Do this ::
Rewrite all of the material below, changing every "remote" to "remote control" and keeping everything else the same.

Lines of data:
(begin)
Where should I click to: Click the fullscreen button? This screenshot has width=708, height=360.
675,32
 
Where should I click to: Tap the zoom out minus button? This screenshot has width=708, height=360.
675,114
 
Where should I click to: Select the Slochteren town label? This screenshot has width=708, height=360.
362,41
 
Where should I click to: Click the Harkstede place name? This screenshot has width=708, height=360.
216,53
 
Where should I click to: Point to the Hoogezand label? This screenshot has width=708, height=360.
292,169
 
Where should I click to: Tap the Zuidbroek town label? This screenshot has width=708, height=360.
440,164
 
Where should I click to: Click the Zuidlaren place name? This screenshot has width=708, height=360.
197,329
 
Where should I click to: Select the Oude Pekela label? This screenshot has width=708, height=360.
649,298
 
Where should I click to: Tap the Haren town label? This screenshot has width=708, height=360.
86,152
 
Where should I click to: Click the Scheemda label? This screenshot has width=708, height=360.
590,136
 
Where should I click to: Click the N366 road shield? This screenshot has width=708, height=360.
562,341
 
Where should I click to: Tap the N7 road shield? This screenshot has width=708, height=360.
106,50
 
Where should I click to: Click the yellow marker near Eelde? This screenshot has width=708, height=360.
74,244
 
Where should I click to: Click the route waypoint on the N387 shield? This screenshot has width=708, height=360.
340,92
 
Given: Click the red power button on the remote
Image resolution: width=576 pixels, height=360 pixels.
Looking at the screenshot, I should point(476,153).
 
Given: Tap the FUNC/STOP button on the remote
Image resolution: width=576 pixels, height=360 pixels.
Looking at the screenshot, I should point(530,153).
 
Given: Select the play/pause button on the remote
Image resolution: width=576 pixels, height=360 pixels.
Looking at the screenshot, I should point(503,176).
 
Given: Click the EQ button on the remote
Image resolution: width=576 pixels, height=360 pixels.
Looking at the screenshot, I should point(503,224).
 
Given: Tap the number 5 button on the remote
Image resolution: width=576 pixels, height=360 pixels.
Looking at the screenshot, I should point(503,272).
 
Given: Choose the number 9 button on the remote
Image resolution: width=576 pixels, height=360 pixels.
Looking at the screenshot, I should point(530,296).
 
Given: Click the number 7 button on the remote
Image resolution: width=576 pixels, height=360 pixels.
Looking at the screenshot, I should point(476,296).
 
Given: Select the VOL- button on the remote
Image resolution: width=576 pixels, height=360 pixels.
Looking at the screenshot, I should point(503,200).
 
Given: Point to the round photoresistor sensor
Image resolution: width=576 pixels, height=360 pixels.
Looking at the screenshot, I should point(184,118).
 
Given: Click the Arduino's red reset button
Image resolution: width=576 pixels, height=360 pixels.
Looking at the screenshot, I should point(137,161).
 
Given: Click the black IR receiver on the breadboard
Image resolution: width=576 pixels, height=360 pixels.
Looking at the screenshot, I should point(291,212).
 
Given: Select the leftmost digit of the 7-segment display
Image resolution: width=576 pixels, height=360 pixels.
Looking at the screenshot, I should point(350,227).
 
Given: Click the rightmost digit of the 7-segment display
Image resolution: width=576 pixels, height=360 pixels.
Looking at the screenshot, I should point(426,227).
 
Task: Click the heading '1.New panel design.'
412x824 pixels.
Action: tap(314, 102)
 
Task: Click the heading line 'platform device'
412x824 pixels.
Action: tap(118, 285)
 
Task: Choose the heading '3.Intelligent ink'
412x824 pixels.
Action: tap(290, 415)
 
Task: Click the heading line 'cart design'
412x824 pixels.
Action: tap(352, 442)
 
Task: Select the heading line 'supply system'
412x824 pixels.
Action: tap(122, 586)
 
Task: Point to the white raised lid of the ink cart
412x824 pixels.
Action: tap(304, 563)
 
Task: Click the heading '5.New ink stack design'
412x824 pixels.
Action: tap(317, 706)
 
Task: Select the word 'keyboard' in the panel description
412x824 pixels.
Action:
(end)
Correct output ::
Where should I click to: Click the fullscreen button? This screenshot has width=708, height=360.
675,32
 
Where should I click to: Tap the zoom out minus button? This screenshot has width=708, height=360.
675,114
 
Where should I click to: Select the Slochteren town label? This screenshot has width=708, height=360.
362,41
 
Where should I click to: Click the Harkstede place name? This screenshot has width=708, height=360.
216,53
 
Where should I click to: Point to the Hoogezand label? This screenshot has width=708, height=360.
292,169
 
Where should I click to: Tap the Zuidbroek town label? This screenshot has width=708, height=360.
440,164
 
Where should I click to: Click the Zuidlaren place name? This screenshot has width=708, height=360.
197,329
 
Where should I click to: Select the Oude Pekela label? This screenshot has width=708, height=360.
649,298
 
Where should I click to: Tap the Haren town label? This screenshot has width=708, height=360.
86,152
 
Where should I click to: Click the Scheemda label? This screenshot has width=708, height=360.
590,136
 
Where should I click to: Click the N366 road shield? This screenshot has width=708, height=360.
562,341
 
Where should I click to: Tap the N7 road shield? This screenshot has width=708, height=360.
106,50
 
Where should I click to: Click the yellow marker near Eelde? This screenshot has width=708, height=360.
74,244
 
Where should I click to: Click the route waypoint on the N387 shield? This screenshot has width=708, height=360.
340,92
 
Given: Click the red power button on the remote control
Image resolution: width=576 pixels, height=360 pixels.
Looking at the screenshot, I should point(476,153).
 
Given: Tap the FUNC/STOP button on the remote control
Image resolution: width=576 pixels, height=360 pixels.
Looking at the screenshot, I should point(530,153).
 
Given: Select the play/pause button on the remote control
Image resolution: width=576 pixels, height=360 pixels.
Looking at the screenshot, I should point(503,176).
 
Given: Click the EQ button on the remote control
Image resolution: width=576 pixels, height=360 pixels.
Looking at the screenshot, I should point(503,224).
 
Given: Tap the number 5 button on the remote control
Image resolution: width=576 pixels, height=360 pixels.
Looking at the screenshot, I should point(503,272).
 
Given: Choose the number 9 button on the remote control
Image resolution: width=576 pixels, height=360 pixels.
Looking at the screenshot, I should point(530,296).
 
Given: Click the number 7 button on the remote control
Image resolution: width=576 pixels, height=360 pixels.
Looking at the screenshot, I should point(476,296).
 
Given: Select the VOL- button on the remote control
Image resolution: width=576 pixels, height=360 pixels.
Looking at the screenshot, I should point(503,200).
 
Given: Point to the round photoresistor sensor
Image resolution: width=576 pixels, height=360 pixels.
Looking at the screenshot, I should point(184,118).
 
Given: Click the Arduino's red reset button
Image resolution: width=576 pixels, height=360 pixels.
Looking at the screenshot, I should point(137,161).
 
Given: Click the black IR receiver on the breadboard
Image resolution: width=576 pixels, height=360 pixels.
Looking at the screenshot, I should point(291,212).
 
Given: Select the leftmost digit of the 7-segment display
Image resolution: width=576 pixels, height=360 pixels.
Looking at the screenshot, I should point(350,227).
 
Given: Click the rightmost digit of the 7-segment display
Image resolution: width=576 pixels, height=360 pixels.
Looking at the screenshot, I should point(426,227).
 
Task: Click the heading '1.New panel design.'
412x824 pixels.
Action: tap(314, 102)
 
Task: Click the heading line 'platform device'
412x824 pixels.
Action: tap(118, 285)
 
Task: Choose the heading '3.Intelligent ink'
412x824 pixels.
Action: tap(290, 415)
 
Task: Click the heading line 'cart design'
412x824 pixels.
Action: tap(352, 442)
 
Task: Select the heading line 'supply system'
412x824 pixels.
Action: tap(122, 586)
 
Task: Point to the white raised lid of the ink cart
412x824 pixels.
Action: tap(304, 563)
 
Task: Click the heading '5.New ink stack design'
412x824 pixels.
Action: tap(317, 706)
 
Task: Select the word 'keyboard' in the panel description
412x824 pixels.
Action:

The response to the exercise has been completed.